+++ GIVEN INFORMATION

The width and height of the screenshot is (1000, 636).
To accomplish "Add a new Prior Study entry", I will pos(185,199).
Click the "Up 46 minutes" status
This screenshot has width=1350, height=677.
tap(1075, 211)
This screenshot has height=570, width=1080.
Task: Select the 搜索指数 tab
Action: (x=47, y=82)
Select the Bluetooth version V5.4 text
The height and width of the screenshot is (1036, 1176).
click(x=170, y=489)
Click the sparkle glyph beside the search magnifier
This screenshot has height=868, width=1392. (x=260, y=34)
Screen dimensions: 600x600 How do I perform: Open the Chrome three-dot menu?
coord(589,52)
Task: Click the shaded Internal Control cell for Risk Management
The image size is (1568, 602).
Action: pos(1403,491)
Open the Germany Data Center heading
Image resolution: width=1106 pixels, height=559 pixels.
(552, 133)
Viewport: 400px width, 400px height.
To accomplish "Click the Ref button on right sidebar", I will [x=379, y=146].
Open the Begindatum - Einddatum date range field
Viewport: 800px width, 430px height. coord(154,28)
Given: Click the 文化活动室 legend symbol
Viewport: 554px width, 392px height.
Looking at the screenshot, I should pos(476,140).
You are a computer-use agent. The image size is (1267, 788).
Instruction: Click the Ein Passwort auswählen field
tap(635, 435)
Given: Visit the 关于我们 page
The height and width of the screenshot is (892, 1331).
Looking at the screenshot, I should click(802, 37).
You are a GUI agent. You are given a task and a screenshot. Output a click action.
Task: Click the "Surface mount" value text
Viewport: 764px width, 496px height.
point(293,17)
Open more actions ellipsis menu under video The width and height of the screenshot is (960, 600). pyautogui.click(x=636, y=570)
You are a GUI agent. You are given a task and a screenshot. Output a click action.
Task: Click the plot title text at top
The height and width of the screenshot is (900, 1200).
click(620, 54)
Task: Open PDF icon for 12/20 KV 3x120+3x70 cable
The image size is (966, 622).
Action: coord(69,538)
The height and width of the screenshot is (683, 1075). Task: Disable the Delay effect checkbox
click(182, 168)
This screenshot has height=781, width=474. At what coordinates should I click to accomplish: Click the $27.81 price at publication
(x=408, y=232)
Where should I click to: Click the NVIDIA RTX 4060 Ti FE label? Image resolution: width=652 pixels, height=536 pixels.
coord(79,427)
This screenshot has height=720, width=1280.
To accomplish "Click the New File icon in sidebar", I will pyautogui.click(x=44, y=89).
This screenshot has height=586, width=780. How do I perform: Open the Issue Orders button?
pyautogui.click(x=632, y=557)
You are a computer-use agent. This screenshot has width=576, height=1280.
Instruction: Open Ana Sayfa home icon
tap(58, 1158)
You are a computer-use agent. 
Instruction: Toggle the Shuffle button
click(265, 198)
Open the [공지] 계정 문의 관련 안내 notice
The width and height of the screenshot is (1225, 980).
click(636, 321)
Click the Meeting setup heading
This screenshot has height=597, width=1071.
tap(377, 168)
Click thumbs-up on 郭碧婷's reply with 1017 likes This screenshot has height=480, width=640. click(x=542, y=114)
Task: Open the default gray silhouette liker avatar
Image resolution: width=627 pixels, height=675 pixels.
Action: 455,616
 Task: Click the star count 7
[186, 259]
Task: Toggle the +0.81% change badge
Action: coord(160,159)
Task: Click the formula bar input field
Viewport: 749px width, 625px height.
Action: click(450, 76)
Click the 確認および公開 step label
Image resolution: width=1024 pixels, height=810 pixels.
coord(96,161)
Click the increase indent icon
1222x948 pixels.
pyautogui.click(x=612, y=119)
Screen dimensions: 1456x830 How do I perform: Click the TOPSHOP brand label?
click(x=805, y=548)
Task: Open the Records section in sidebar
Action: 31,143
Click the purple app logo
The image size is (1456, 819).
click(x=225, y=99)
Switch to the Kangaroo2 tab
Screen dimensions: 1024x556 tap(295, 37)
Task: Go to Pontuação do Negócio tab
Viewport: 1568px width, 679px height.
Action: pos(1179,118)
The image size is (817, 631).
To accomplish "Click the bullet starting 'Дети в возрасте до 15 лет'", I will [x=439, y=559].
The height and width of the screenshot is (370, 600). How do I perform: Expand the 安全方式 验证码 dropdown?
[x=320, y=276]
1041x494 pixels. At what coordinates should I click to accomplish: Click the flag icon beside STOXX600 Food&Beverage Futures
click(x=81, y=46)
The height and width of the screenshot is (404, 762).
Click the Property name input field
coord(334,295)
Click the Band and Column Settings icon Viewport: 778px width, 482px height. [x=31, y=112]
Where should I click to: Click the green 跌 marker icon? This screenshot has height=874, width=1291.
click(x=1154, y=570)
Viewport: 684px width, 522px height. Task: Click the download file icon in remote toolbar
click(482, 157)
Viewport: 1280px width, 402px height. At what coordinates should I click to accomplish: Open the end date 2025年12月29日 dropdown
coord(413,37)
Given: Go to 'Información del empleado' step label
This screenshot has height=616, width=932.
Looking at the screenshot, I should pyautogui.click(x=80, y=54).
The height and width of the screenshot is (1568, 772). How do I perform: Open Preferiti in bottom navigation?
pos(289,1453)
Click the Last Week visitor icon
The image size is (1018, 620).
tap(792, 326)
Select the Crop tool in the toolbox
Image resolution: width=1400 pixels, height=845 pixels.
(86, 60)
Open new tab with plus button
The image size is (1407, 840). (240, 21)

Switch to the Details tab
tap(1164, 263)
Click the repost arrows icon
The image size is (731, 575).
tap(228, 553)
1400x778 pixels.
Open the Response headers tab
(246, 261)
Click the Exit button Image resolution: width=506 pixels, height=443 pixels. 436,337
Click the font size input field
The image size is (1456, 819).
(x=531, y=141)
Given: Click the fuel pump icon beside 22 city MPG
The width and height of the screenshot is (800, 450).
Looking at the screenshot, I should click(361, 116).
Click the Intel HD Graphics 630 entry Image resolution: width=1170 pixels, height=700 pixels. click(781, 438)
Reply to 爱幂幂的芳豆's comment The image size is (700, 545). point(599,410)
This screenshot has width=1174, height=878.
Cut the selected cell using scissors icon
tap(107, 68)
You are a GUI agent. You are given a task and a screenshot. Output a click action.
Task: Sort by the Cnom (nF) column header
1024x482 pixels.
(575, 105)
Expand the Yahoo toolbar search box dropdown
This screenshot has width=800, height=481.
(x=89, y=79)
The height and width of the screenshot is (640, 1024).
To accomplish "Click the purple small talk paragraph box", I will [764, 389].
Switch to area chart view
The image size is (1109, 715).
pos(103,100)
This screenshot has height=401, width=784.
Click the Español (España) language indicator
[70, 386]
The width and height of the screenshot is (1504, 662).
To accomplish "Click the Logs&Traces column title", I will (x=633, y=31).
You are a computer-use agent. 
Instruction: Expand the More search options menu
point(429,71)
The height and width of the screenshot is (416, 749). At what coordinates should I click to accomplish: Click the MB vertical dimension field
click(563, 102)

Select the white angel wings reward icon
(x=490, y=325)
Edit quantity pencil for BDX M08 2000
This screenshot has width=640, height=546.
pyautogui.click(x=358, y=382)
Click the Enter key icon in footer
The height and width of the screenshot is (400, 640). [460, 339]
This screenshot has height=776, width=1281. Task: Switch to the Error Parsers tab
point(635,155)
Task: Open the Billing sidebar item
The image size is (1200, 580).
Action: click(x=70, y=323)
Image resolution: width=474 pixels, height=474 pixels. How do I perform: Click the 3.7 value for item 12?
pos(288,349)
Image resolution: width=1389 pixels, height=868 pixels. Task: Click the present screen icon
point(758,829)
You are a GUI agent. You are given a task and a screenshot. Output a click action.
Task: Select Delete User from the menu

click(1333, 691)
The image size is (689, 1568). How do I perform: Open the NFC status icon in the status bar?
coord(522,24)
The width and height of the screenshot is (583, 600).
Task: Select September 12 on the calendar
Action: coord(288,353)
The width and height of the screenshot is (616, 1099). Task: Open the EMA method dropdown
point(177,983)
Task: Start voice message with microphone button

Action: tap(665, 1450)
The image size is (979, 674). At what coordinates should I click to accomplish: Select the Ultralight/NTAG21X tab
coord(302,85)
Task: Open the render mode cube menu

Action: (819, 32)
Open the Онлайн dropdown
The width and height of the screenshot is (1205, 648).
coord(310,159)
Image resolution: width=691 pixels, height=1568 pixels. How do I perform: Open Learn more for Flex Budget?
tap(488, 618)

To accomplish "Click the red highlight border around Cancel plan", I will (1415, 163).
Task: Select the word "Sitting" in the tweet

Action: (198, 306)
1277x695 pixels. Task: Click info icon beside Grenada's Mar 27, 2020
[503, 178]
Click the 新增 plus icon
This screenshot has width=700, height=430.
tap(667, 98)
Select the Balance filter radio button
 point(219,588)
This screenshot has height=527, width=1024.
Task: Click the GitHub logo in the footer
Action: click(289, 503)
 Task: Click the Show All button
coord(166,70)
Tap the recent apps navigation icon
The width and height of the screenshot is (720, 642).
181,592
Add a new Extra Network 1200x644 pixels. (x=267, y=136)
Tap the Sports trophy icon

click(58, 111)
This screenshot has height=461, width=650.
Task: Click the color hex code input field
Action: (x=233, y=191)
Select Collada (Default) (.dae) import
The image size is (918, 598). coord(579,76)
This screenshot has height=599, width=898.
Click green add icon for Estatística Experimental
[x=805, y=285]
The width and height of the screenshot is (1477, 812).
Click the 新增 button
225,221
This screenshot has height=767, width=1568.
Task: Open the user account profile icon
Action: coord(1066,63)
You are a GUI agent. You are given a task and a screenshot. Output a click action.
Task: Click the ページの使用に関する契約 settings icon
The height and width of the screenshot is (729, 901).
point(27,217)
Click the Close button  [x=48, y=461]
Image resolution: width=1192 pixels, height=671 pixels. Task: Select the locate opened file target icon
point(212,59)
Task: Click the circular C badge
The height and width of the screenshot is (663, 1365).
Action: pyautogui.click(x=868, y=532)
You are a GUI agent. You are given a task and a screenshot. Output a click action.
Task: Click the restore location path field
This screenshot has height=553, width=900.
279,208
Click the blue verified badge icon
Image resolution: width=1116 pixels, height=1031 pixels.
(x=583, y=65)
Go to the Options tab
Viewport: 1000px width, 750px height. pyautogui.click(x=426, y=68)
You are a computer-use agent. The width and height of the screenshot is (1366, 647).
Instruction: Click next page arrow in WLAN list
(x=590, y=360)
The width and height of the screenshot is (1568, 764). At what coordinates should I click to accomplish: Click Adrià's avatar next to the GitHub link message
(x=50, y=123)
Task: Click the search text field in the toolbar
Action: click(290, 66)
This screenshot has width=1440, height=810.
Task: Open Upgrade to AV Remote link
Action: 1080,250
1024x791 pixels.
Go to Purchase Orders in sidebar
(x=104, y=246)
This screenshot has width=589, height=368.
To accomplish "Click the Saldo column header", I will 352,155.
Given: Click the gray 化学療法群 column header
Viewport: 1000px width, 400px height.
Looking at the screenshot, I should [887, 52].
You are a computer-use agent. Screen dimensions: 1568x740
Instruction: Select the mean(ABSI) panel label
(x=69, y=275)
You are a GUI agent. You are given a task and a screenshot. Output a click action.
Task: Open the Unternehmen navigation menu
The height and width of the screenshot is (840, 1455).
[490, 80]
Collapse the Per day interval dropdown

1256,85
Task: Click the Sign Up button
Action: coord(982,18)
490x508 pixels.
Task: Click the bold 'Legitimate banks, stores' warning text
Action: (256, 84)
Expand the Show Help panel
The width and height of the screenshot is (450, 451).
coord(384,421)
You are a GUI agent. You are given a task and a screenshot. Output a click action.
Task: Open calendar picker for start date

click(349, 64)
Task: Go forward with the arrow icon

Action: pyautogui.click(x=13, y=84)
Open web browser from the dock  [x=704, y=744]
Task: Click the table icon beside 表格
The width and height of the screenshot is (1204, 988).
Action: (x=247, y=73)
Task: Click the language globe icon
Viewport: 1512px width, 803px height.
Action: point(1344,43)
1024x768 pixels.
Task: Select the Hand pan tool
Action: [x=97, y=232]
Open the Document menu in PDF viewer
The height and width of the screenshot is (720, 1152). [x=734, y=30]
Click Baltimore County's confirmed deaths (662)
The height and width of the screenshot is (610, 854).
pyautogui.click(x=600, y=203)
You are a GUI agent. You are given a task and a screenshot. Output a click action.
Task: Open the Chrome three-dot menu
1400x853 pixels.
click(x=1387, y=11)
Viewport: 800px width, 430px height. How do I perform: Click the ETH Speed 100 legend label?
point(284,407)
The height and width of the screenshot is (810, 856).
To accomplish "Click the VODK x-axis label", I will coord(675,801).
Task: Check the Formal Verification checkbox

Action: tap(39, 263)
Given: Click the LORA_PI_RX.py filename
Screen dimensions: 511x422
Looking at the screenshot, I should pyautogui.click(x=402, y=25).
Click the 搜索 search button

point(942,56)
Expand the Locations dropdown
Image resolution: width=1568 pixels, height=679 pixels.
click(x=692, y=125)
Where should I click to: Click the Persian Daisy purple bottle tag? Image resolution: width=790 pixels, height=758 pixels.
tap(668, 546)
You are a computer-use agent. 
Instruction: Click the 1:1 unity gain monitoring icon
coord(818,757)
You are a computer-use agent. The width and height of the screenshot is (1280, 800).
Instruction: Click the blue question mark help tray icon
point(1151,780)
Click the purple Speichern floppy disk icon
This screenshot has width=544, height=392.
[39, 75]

++++++

Where a line of the records has the string "gray", copy that line.

OUTPUT OF THE EXERCISE
Task: Open the default gray silhouette liker avatar
Given: Click the gray 化学療法群 column header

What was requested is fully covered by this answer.